## INSTRUCTION A
Please translate this sentence from the patent claims below into French: "A method according to claim 2, wherein the outputting includes a displaying a directed line segment between pages corresponding to inter-page accesses of not less than a predetermined frequency."
## INSTRUCTION B
Write the next part of the patent claims below, picking up after the last claim shown.

2. A method according to claim 1, wherein the outputting includes a generating a graph obtained by plotting the respective pages on an orthogonal coordinate system, one of orthogonal axes of which plots the number of access sessions, and the other axis of which plots the success ratio, and outputting the graph as the analysis result.
3. A method according to claim 1 or 2, wherein a successful session corresponds to only a page sequence until the target page is accessed in the calculating the number of sessions and success ratio.
4. A method according to claim 2, wherein the outputting includes a displaying a directed line segment between pages corresponding to inter-page accesses of not less than a predetermined frequency.

## DATASET CONTENT
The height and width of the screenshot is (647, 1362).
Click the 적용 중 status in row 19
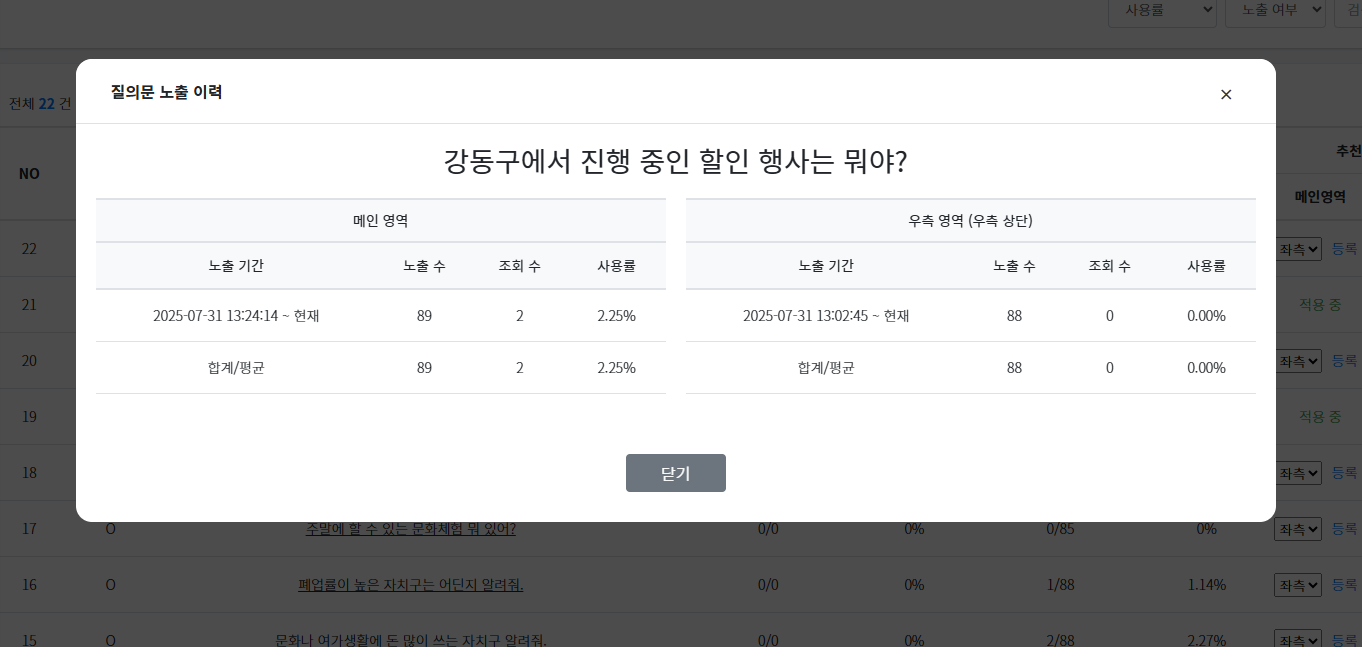pyautogui.click(x=1320, y=417)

## TASK RESPONSE A
Procédé selon la revendication 2, dans lequel la sortie comprend l'affichage d'un segment de droite orienté entre des pages correspondant à des accès inter-pages d'une fréquence non inférieure à une fréquence prédéterminée.

## TASK RESPONSE B
5. A hypertext analysis method for analyzing hypertext which is formed in a network server and links a plurality of pages with each other, comprising:
fetching access history information to respective pages of the hypertext stored in the network server;
classifying respective pages that form the hypertext into a plurality of categories;
setting one or a plurality of categories designated from the plurality of categories as a target category or categories;
dividing the fetched access history information into a plurality of sessions each indicating a series of accesses;
generating a category sequence in an order of transition of categories corresponding to pages included in each of the divided sessions, and storing the category sequence in a memory;
determining each of the sessions, which accesses the target category, as a successful session, and a session, which does not access the target category, as an unsuccessful session;
calculating, for each of categories corresponding to the pages which form the hypertext, the number of sessions which accessed that category, and a success ratio as a ratio of the number of successful sessions to the number of access sessions; and
outputting the numbers of sessions and success ratios of the respective categories as an analysis result.
6. A method according to claim 5, wherein the outputting step includes a generating a graph obtained by plotting the respective categories on an orthogonal coordinate system, one of orthogonal axes of which plots the number of access sessions, and the other axis of which plots the success ratio, and outputting the graph as the analysis result.
7. A method according to claim 5 or 6, wherein a successful session corresponds to only a category sequence until the target category is accessed in the calculating the number of sessions and success ratio.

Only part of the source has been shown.